RECORDED DATA:
====

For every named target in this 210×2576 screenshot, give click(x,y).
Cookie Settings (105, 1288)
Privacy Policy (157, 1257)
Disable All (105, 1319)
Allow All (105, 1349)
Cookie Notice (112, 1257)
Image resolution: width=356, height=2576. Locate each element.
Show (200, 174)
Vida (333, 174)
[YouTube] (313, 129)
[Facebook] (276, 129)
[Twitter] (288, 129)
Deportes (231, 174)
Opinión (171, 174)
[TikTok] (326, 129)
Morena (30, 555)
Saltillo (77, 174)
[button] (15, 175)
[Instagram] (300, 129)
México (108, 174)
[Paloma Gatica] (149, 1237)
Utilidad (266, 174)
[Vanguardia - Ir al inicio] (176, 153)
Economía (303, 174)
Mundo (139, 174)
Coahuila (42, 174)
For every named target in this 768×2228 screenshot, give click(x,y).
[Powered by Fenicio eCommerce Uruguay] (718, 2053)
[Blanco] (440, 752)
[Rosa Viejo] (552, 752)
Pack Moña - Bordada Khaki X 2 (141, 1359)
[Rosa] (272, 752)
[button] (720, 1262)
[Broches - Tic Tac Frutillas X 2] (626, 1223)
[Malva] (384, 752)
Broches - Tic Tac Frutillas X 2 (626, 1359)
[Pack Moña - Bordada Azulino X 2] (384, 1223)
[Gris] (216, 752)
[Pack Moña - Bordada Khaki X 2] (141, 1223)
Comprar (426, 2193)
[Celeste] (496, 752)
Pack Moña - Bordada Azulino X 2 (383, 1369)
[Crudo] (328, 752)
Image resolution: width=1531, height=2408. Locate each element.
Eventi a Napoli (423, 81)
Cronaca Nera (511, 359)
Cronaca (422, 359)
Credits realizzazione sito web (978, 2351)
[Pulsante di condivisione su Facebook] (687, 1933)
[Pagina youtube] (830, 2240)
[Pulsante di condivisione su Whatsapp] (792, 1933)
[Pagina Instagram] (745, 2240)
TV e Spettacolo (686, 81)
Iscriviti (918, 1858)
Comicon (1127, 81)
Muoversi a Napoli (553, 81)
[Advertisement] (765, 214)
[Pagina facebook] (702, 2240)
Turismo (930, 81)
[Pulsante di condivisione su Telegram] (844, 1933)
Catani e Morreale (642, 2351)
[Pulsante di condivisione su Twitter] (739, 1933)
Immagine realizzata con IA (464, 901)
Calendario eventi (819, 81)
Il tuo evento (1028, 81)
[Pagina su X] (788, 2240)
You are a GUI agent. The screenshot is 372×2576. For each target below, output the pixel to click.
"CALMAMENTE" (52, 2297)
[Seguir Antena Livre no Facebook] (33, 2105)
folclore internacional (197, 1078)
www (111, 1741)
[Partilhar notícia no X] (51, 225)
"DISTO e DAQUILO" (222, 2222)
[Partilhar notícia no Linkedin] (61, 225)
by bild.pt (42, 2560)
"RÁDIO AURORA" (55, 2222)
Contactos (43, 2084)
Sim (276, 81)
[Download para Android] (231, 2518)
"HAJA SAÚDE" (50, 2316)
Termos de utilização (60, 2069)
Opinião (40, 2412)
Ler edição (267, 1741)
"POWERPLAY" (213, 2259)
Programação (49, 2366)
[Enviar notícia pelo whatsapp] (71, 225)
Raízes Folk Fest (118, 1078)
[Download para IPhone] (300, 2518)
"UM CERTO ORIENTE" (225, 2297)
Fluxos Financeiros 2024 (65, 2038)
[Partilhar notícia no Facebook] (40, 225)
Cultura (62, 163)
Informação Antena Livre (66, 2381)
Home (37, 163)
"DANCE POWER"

====

TASK TO CARRY OUT:
The word "target" appears on some lines of the data above; count those lines and return only the number.

SOLVED PROBLEM:
3